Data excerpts

· · ·

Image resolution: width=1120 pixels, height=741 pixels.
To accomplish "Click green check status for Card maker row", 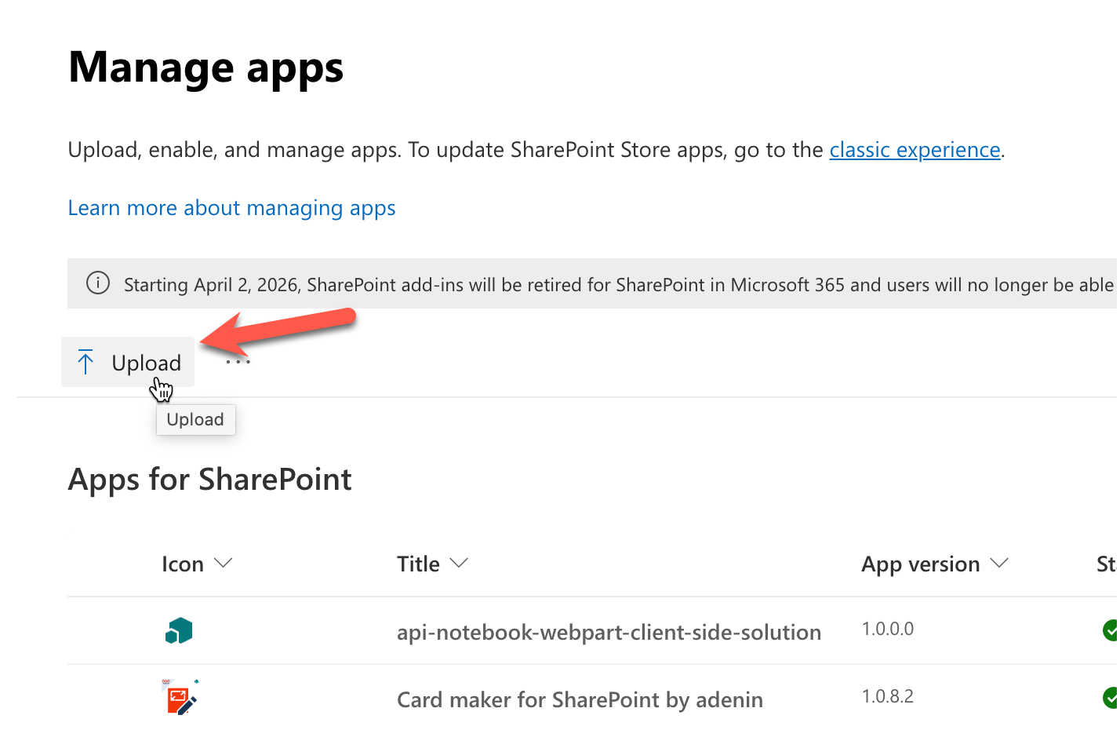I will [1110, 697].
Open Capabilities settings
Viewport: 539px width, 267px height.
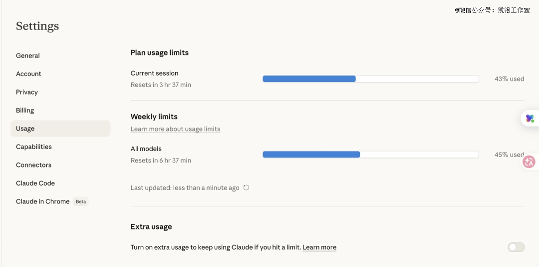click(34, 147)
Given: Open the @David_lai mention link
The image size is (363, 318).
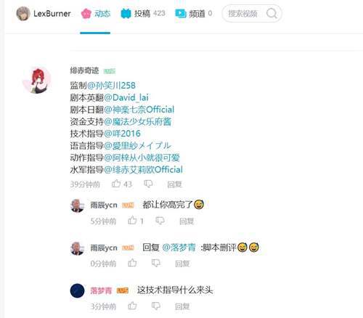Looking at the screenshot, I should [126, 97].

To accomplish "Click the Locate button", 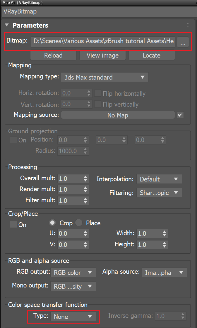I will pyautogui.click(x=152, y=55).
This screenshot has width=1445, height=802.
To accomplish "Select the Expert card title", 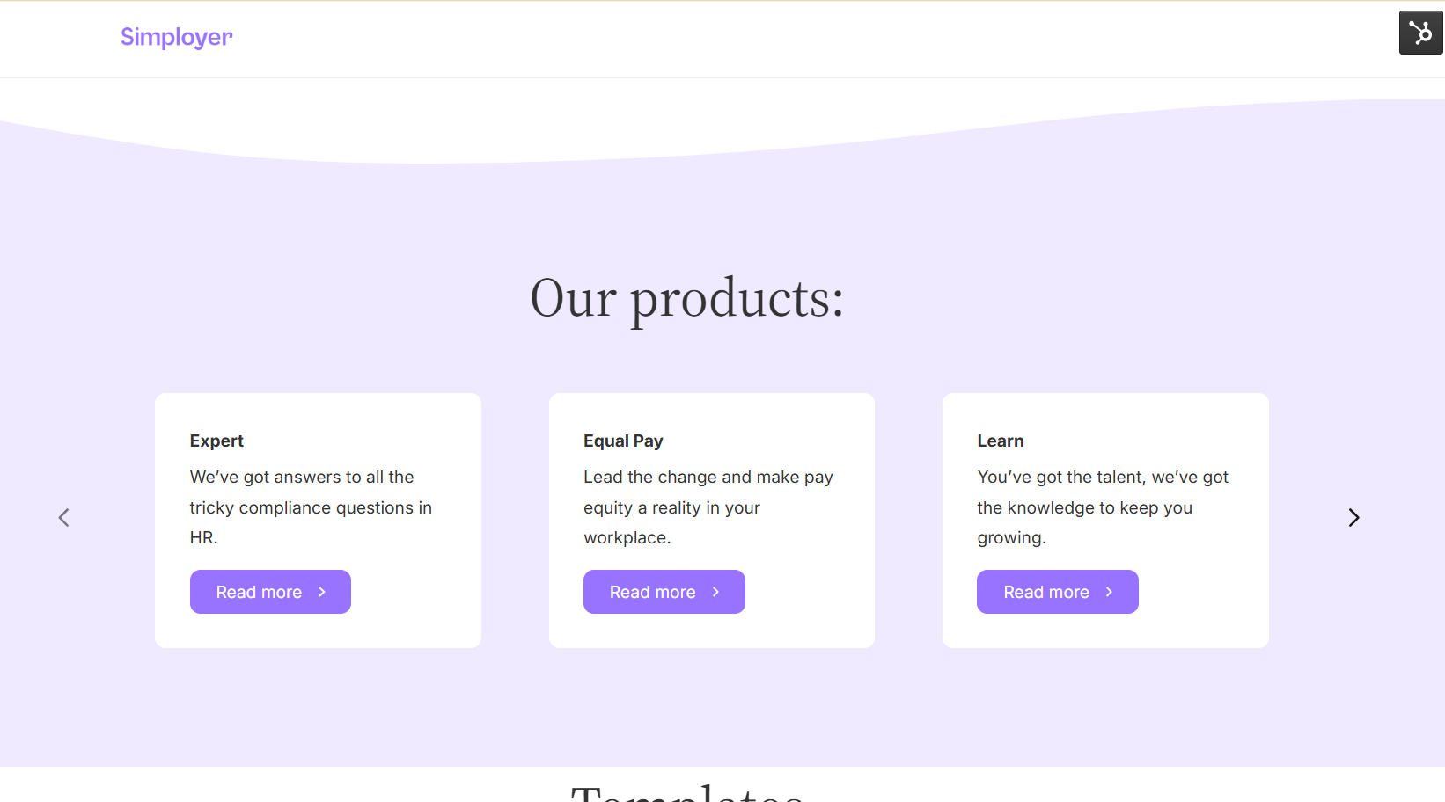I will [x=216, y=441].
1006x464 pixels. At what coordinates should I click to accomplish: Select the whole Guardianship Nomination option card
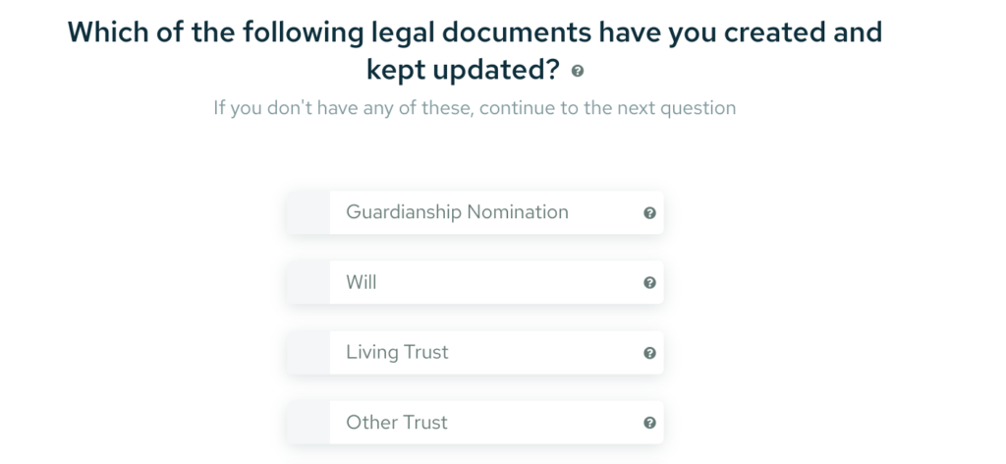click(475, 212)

· · ·

■ **ACTIVITY**
Word for word, copy the lines from the one with "1006x464 pixels. At" through the end of the entries above, and do not include any picture.

■ **ANSWER BELOW**
1006x464 pixels. At what coordinates should I click to accomplish: Select the whole Guardianship Nomination option card
click(475, 212)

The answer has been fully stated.